No disallowance for Marketing Expenses incurred by Nokia India on purchase of Mobile phones and Accessories under India-Finland DTAA: ITAT

ITAT - marketing expenses - Nokia India - mobile phones - Taxscan

The Income Tax Appellate Tribunal (ITAT), Delhi Bench held that the Assessing Officer (AO) erred in disallowing marketing expenses incurred by Nokia India on the purchase of mobile phones and accessories.

The assessee company, Nokia India Pvt. Ltd. was incorporated in 1995 and is a wholly-owned subsidiary of Nokia Corporation, Finland. The company is primarily engaged in the business of trading and manufacturing of mobile handsets, spare parts, and accessories. In addition to this, the company also undertakes contract software development for its associated enterprises.

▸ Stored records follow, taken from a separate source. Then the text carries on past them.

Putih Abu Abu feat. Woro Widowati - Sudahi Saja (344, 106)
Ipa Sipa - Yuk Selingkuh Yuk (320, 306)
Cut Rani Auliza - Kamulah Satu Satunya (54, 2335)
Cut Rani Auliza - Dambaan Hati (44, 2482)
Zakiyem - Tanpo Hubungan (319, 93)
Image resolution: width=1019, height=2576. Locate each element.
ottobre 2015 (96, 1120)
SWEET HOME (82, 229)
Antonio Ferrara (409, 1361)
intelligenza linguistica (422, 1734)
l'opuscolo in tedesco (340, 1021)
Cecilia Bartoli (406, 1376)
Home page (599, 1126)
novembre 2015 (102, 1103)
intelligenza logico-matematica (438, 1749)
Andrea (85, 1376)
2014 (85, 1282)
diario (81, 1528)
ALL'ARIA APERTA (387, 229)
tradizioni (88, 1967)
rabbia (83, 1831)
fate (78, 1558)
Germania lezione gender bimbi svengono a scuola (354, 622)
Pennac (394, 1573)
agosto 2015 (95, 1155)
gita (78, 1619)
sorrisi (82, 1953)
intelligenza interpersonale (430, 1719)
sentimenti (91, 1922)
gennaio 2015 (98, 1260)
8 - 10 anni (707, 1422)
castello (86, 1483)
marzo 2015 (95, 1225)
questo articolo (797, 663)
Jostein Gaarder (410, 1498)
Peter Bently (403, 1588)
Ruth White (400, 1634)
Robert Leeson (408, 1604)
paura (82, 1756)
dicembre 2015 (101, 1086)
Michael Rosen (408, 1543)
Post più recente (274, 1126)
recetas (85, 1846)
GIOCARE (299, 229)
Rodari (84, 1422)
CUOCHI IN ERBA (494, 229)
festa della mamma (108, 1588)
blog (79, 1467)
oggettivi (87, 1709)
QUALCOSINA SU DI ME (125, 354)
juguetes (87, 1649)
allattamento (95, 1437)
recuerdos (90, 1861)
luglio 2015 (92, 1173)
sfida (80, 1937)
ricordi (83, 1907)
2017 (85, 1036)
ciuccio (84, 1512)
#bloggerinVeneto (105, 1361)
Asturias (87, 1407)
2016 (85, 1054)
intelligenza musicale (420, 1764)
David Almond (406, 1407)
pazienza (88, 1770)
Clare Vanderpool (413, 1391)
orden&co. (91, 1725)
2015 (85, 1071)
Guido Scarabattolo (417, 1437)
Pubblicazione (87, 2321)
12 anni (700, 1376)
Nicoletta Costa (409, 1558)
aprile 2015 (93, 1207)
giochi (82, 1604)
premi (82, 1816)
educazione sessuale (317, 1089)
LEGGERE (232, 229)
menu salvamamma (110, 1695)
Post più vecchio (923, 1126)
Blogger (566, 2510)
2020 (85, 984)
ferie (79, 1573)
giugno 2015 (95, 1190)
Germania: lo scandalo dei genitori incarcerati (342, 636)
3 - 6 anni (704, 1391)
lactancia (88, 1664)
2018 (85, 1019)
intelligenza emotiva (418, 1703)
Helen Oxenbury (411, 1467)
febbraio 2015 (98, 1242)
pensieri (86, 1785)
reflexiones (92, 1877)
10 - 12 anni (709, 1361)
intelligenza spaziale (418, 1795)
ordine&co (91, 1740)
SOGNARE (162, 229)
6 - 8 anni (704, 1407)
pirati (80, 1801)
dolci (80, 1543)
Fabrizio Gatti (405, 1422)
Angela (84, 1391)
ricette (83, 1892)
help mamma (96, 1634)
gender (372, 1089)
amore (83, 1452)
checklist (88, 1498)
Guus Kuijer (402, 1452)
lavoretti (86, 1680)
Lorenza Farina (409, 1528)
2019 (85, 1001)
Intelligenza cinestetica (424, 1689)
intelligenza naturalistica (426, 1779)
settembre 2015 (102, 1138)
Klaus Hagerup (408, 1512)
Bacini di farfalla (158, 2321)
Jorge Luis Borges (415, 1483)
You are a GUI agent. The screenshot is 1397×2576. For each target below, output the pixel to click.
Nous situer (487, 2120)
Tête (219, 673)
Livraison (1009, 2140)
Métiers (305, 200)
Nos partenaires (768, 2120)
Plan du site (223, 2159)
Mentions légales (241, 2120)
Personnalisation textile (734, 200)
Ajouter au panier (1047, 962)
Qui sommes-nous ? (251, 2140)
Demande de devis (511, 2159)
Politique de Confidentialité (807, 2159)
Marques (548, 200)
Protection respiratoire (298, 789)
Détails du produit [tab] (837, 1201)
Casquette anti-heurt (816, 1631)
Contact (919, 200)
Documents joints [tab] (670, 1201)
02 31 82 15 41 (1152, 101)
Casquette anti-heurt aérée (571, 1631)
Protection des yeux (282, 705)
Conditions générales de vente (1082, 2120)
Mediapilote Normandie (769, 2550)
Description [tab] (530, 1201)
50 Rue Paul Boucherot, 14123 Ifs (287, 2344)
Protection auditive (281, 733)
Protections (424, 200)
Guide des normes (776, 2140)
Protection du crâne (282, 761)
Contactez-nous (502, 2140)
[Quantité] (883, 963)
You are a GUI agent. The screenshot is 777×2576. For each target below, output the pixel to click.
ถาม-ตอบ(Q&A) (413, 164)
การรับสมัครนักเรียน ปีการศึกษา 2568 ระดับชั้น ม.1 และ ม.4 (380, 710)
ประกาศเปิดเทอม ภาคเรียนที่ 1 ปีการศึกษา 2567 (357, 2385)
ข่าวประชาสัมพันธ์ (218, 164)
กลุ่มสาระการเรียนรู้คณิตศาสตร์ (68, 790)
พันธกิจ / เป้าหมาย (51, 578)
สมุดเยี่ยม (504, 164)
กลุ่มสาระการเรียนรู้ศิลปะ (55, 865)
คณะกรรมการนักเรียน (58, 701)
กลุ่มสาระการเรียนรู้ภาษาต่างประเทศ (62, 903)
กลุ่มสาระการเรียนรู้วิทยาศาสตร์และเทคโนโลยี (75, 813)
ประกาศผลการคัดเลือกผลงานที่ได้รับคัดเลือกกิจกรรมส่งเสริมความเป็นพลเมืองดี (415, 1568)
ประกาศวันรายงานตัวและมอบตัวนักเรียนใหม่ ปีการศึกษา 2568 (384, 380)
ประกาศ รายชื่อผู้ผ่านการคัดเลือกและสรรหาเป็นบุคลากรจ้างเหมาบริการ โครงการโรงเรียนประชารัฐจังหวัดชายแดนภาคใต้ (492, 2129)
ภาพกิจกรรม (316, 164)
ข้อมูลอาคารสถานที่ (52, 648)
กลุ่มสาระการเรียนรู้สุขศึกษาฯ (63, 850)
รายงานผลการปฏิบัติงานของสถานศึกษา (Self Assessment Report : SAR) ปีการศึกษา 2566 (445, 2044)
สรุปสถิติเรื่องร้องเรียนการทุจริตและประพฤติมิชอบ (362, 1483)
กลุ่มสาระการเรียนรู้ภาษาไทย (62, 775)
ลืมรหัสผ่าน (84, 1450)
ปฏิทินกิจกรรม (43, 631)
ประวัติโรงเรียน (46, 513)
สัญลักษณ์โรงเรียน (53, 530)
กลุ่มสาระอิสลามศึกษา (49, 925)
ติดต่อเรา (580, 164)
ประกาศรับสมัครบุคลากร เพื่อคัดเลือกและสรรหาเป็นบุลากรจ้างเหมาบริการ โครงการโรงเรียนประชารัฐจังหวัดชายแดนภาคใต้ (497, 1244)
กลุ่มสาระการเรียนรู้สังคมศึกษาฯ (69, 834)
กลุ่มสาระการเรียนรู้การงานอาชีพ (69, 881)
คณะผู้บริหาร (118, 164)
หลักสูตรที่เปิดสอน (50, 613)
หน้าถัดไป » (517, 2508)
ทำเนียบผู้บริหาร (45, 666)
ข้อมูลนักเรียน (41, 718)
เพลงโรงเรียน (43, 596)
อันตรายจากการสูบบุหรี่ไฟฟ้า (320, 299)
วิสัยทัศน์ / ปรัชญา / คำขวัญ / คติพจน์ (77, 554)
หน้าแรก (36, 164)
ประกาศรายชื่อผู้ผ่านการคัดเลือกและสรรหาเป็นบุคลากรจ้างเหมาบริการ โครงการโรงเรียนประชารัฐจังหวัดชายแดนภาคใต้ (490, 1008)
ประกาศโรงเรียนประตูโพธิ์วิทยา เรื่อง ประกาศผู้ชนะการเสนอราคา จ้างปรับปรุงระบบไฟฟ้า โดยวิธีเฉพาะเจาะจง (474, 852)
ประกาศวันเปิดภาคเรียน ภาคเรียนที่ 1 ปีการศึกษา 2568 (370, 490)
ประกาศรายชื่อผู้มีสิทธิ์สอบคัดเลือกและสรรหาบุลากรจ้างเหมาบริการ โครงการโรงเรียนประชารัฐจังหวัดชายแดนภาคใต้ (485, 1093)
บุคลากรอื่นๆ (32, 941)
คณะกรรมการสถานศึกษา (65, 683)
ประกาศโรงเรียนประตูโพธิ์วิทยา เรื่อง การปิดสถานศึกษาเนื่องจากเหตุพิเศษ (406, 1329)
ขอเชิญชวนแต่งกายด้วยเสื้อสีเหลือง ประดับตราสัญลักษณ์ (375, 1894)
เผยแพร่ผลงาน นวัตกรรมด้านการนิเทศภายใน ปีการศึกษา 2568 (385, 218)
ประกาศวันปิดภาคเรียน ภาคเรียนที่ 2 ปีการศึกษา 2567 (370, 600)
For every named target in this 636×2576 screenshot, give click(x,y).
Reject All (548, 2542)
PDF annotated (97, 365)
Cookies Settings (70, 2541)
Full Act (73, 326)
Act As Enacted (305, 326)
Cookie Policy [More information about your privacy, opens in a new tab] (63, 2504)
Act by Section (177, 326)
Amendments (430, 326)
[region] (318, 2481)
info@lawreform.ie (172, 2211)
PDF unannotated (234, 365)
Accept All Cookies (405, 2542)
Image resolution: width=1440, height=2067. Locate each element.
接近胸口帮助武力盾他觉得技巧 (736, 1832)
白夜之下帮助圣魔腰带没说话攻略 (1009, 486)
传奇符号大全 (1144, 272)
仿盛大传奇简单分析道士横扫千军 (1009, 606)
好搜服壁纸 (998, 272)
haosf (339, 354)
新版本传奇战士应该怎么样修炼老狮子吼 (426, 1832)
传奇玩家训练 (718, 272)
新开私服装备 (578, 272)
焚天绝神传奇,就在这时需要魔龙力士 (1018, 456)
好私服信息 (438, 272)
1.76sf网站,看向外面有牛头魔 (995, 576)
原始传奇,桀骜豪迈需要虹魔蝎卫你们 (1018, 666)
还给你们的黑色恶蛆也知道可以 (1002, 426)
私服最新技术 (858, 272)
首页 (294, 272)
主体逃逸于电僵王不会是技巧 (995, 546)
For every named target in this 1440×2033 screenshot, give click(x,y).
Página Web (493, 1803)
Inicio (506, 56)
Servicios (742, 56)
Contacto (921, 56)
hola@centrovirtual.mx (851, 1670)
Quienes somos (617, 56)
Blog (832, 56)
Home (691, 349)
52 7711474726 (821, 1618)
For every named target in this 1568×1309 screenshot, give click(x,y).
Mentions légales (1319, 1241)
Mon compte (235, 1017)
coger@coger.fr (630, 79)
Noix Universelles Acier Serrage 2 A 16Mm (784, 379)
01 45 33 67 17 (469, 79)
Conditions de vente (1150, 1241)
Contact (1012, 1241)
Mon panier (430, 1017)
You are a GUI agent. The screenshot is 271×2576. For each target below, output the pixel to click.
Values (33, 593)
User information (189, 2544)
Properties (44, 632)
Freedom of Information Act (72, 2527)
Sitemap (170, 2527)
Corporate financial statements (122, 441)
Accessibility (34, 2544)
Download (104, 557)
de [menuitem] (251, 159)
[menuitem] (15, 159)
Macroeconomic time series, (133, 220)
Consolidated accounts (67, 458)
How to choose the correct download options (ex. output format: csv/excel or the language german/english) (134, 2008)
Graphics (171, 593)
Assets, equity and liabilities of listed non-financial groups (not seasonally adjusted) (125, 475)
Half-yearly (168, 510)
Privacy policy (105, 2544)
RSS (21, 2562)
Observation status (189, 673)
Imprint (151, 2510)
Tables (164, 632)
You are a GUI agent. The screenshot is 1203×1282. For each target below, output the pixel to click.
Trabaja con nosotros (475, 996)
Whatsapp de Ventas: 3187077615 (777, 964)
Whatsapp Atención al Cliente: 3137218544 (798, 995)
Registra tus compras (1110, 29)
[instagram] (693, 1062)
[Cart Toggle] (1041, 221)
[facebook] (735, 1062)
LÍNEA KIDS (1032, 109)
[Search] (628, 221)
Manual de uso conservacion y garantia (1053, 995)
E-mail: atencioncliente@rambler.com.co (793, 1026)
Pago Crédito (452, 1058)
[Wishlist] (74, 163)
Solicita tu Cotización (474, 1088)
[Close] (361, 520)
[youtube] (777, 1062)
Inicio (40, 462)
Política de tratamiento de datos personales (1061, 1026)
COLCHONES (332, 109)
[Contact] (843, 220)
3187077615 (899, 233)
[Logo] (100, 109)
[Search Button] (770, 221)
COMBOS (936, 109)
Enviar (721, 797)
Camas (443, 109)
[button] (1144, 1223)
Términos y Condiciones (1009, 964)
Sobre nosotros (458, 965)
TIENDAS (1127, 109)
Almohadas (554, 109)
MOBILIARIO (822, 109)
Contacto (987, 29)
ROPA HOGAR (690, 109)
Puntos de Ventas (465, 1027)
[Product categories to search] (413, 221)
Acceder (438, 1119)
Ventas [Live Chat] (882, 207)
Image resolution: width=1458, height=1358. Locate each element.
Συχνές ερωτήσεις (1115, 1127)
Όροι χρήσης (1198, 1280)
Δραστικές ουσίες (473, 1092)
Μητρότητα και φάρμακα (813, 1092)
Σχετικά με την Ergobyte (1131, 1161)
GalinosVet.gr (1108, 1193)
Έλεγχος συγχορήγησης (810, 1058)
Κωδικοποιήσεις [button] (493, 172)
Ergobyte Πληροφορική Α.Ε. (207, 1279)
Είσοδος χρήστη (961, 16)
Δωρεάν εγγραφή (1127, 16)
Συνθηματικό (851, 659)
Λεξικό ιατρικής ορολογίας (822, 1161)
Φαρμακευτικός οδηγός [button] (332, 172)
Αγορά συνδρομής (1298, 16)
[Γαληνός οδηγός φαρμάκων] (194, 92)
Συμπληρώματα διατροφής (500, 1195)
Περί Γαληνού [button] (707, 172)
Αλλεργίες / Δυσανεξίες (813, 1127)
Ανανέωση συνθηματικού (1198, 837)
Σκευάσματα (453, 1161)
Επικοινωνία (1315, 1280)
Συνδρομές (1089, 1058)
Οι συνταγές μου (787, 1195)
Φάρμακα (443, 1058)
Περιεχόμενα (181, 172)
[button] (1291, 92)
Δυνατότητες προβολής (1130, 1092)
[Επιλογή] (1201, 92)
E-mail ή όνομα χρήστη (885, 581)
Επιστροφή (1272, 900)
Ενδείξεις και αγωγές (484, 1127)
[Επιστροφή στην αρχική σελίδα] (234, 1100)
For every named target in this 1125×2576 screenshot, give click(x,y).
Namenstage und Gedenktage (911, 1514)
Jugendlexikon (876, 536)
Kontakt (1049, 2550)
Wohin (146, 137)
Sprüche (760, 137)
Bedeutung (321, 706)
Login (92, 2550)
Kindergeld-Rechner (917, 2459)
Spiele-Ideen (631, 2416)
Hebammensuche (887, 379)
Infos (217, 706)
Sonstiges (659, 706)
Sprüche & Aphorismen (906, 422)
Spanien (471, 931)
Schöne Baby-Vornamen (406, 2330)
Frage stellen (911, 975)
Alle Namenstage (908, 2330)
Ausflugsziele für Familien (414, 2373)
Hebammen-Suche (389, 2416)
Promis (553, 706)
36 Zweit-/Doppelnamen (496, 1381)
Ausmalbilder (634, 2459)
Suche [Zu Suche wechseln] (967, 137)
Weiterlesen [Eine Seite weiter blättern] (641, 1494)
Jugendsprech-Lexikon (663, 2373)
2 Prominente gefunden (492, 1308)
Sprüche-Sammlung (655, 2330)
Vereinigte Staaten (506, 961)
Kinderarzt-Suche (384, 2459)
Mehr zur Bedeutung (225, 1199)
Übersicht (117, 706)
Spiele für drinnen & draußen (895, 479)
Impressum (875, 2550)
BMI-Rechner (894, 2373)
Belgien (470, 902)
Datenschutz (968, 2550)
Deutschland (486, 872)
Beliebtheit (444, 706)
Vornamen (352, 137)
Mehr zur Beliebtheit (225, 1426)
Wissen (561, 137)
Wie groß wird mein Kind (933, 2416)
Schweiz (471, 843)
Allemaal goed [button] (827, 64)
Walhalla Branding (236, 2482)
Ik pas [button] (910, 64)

It is also to be noted that a survey was conducted on the assessee at the Gurgaon Corporate Office and the Chennai factory premises and it was noted during the course of a survey that ever since the commencement of operations at the manufacturing facility in Chennai, the assessee had been incurring expenditure on account of software and had been making payments for the same to Nokia Corporation, Finland totaling for use in manufacturing operations.

The Department was of the opinion that the payment towards software was in the nature of royalty on which the assessee was liable to deduct withholding tax as per the provisions of the Income Tax Act, 1961.

On the basis of the survey report, the jurisdictional TDS Assessing Officer passed an order under section 201(1)/201(1A) of the Act holding that the software remittances were in the nature to royalty and that the assessee was liable to deduct tax at source at the time of remittance as per Sec.9 (i)(vi) read with section 195 of the Act and India Finland Double Taxation Avoidance Agreement (DTAA).

The issue raised in this case was that AO erred in disallowing expenses amounting to INR 25,43,20,06,000 incurred by the appellant, for purchase of mobile phones and accessories from Nokia Corp, under Section 40(a)(i) of the Act.

The two-member bench headed by the Vice-President, G.S. Pannu set aside the order passed by the AO and held that the said cost was rightly taken as business expenditure by the assessee and was rightly reduced from the inventory.